Journal of Biomedicine and Biotechnology
Volume 2003 (2003), Issue 4, Pages 242-248
doi:10.1155/S111072430320927X
Research article
An Automated Peak Identification/Calibration Procedure for
High-Dimensional Protein Measures From Mass Spectrometers
1Cancer Prevention Research Program, Fred Hutchinson Cancer Research Center, 1100 Fairview Avenue N, MP 702, Seattle 98109-1024, WA, USA
2Department of Microbiology and Molecular Cell Biology, Eastern Virginia Medical School, 700 Olney Road, Norfolk 23507, VA, USA
Received 25 July 2002; Revised 20 December 2002; Accepted 20 December 2002
Copyright © 2003 Yutaka Yasui et al.
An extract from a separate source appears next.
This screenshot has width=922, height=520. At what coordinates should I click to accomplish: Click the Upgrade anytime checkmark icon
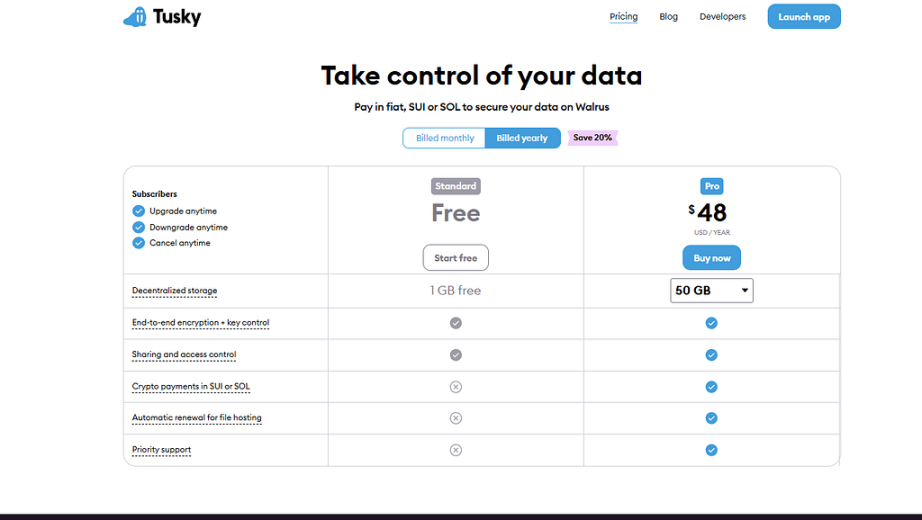point(139,211)
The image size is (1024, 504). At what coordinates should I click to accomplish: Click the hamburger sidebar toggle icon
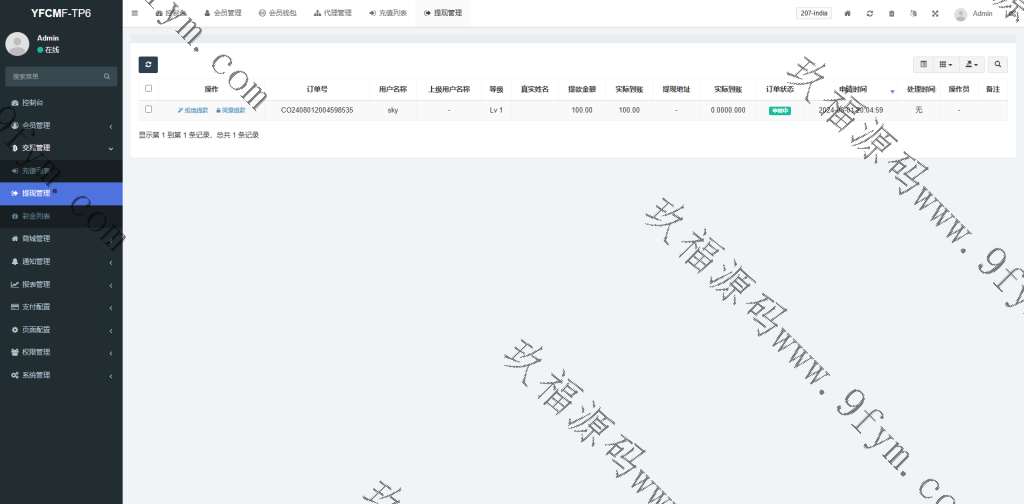tap(135, 13)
This is an open access article distributed under the Creative Commons Attribution License, which permits unrestricted use, distribution, and reproduction in any medium, provided the original work is properly cited.
Abstract
Discovery of “signature” protein profiles that distinguish
disease states (eg, malignant, benign, and normal) is a key step
towards translating recent advancements in proteomic technologies
into clinical utilities. Protein data generated from mass
spectrometers are, however, large in size and have complex
features due to complexities in both biological specimens and
interfering biochemical/physical processes of the measurement
procedure. Making sense out of such high-dimensional complex
data is challenging and necessitates the use of a systematic data
analytic strategy. We propose here a data processing strategy for
two major issues in the analysis of such
mass-spectrometry-generated proteomic data: (1) separation of
protein “signals” from background “noise” in protein
intensity measurements and (2) calibration of protein mass/charge
measurements across samples. We illustrate the two issues and
the utility of the proposed strategy using data from a prostate
cancer biomarker discovery project as an example.